At present, there is no globally accepted pharmacological treatment protocol for DO. Nevertheless, a substantial number of clinical trials and basic research studies have been conducted on medications aimed at improving body composition. Liraglutide, an antidiabetic agent, has been reported to potentially reduce body weight while simultaneously increasing the skeletal muscle mass index [37]. Vitamin D supplementation has demonstrated efficacy in improving muscle function [38]. Anamorelin, a ghrelin receptor agonist primarily utilized in the management of cancer cachexia, was the subject of a Phase III clinical trial.

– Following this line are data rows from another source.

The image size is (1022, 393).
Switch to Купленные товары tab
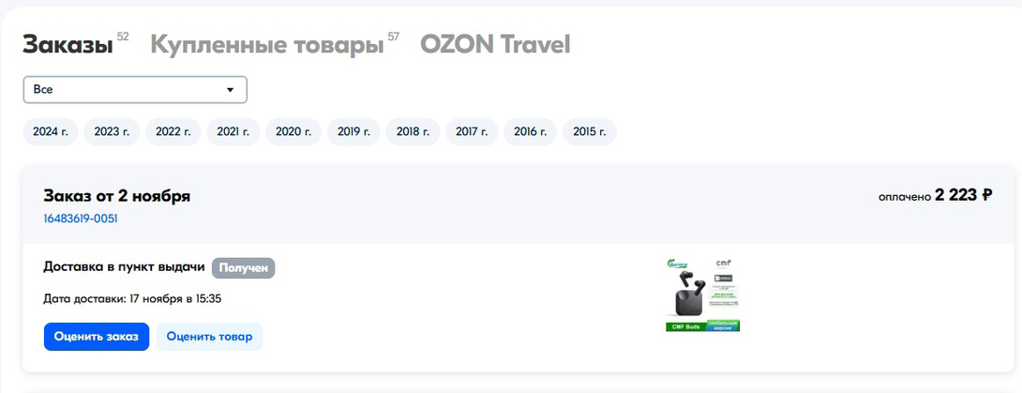(x=266, y=44)
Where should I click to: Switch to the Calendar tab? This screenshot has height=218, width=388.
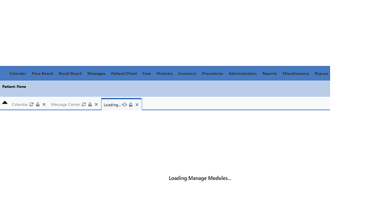click(20, 104)
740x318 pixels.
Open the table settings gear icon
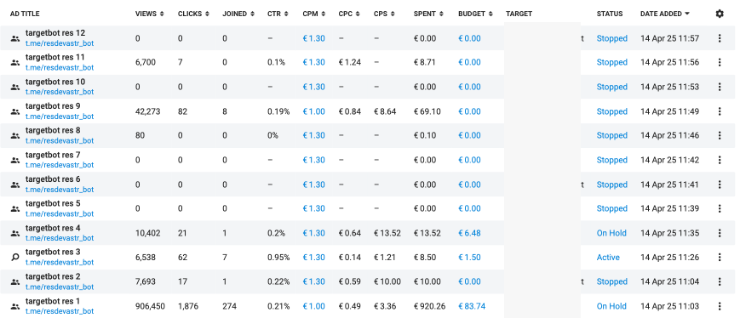[720, 14]
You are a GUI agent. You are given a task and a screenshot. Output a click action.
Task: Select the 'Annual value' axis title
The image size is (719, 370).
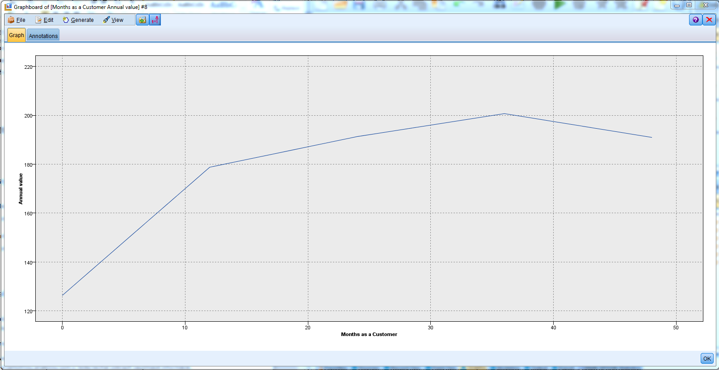point(21,189)
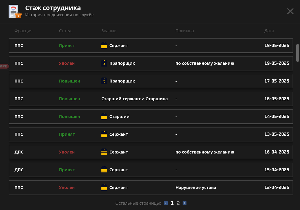Click Сержант rank icon in 19-05-2025 row
This screenshot has width=300, height=210.
point(104,46)
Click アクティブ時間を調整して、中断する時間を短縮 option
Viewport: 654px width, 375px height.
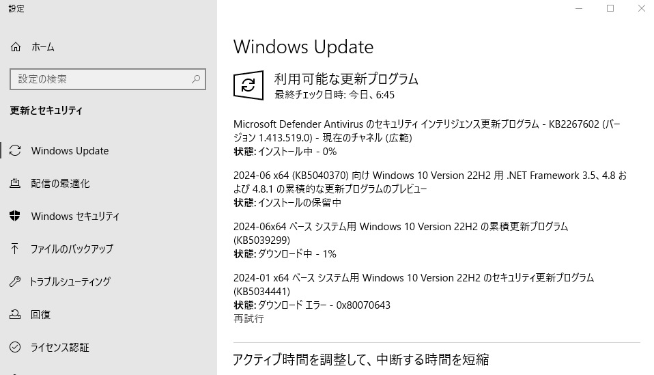361,359
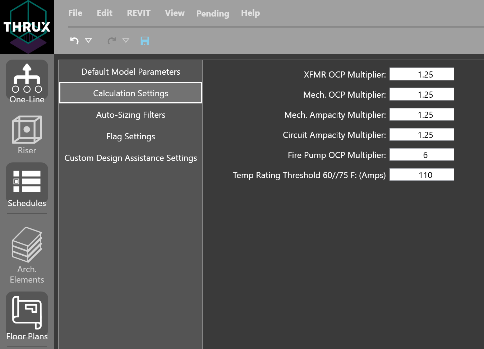Open the Help menu
This screenshot has height=349, width=484.
pyautogui.click(x=250, y=13)
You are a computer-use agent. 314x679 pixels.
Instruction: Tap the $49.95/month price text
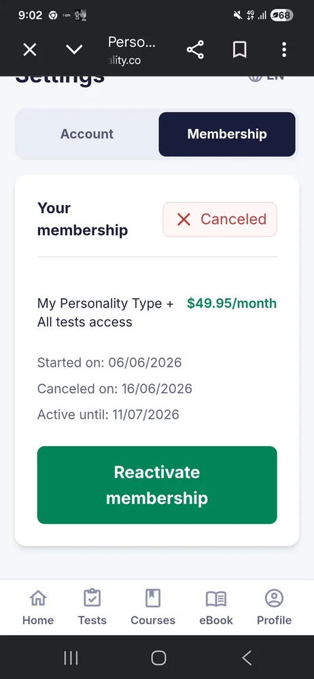tap(232, 304)
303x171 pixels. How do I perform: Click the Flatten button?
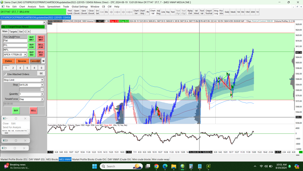(x=8, y=61)
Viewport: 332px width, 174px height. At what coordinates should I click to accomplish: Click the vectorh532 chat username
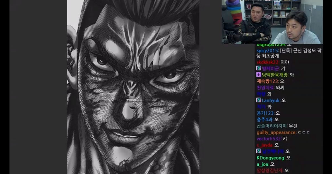click(x=269, y=139)
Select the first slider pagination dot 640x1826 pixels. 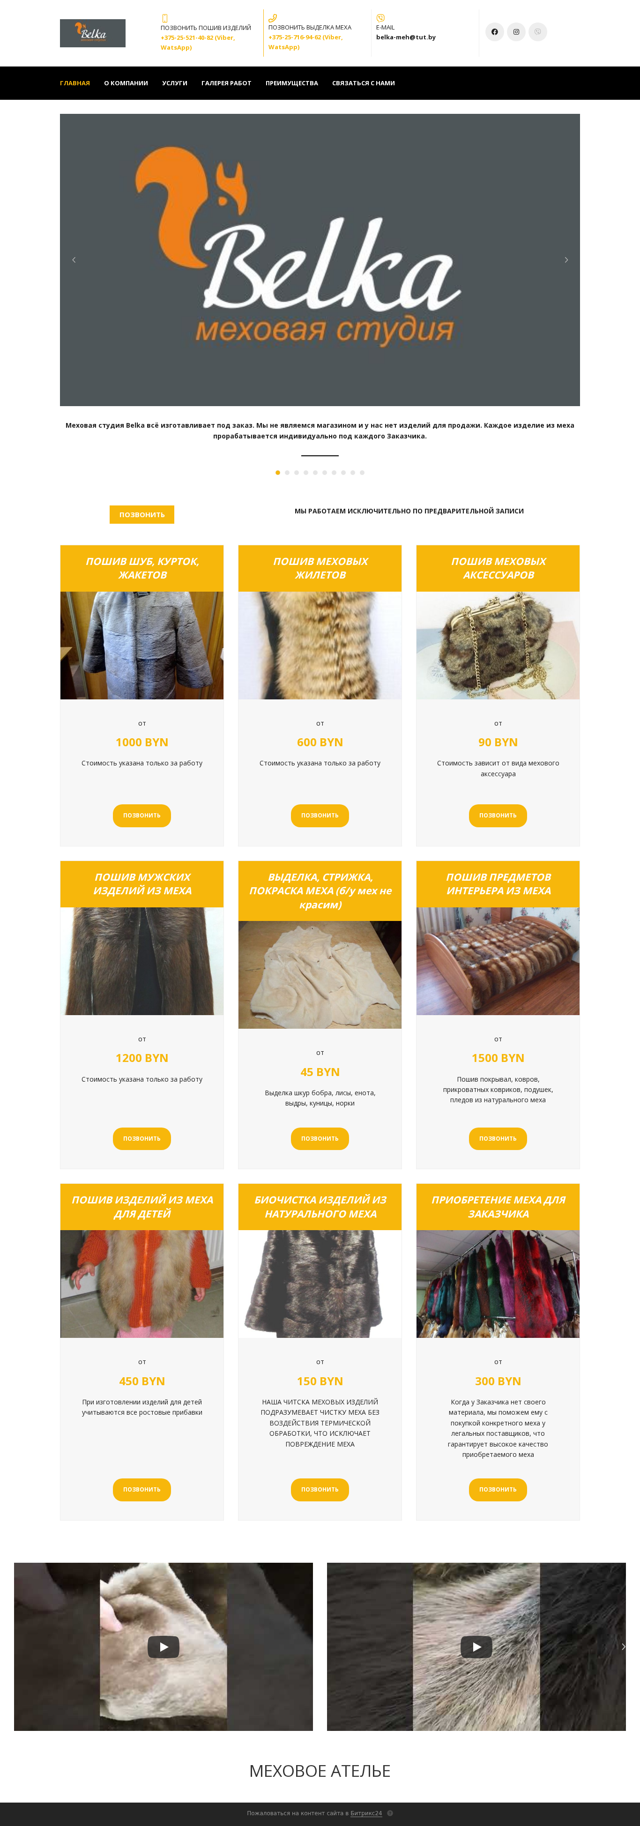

The results indicated that Anamorelin significantly augmented the lean body mass of patients with advanced non-small-cell lung cancer; however, it did not lead to an increase in grip strength [39]. In a Phase II clinical trial involving 75 overweight or obese patients with T2D, Bimagrumab, which acts by blocking the activin type II receptor, was found to significantly decrease fat mass, increase muscle mass, and enhance metabolic parameters within 48 weeks [40].

5. Limitations

This study has several limitations. Firstly, when discussing the prevalence of DO, it was found that there is still a lack of a unified diagnostic standard for DO in this field. This deficiency has resulted in substantial disparities in the reported prevalence rates across different studies, rendering it challenging to draw consistent conclusions. Secondly, concerning the exploration of the interaction mechanisms between DO and T2D, there is a shortage of research on more specific signal transduction pathways. Looking ahead, there is an urgent need for further research endeavors. These should focus on establishing a unified diagnostic standard for DO, which would enhance the comparability and reliability of future studies. Additionally, efforts should be made to identify novel signal transduction pathways associated with DO and T2D. Such advancements would not only deepen our understanding of the underlying pathophysiology but also enable the development of more targeted and precise management strategies for individuals affected by these conditions.

6. Summary

In general, DO refers to a condition characterized by reduced muscle function in combination with obesity. Compared to SO, the detection methods for DO are simpler, and DO can better predict poor prognoses in elderly patients with T2D. There is a mutually promoting relationship between DO and T2D, as they share common pathophysiological mechanisms such as reduced insulin sensitivity and chronic low-grade inflammation. DO can also exacerbate cognitive impairment and the decline in activities of daily living in elderly patients with T2D. Therefore, controlling the occurrence and progression of DO through diet, exercise, and relevant drug therapies plays a crucial role in the prognosis of elderly patients with T2D.

NOTES

*Corresponding author.

Conflicts of Interest

The authors declare no conflicts of interest regarding the publication of this paper.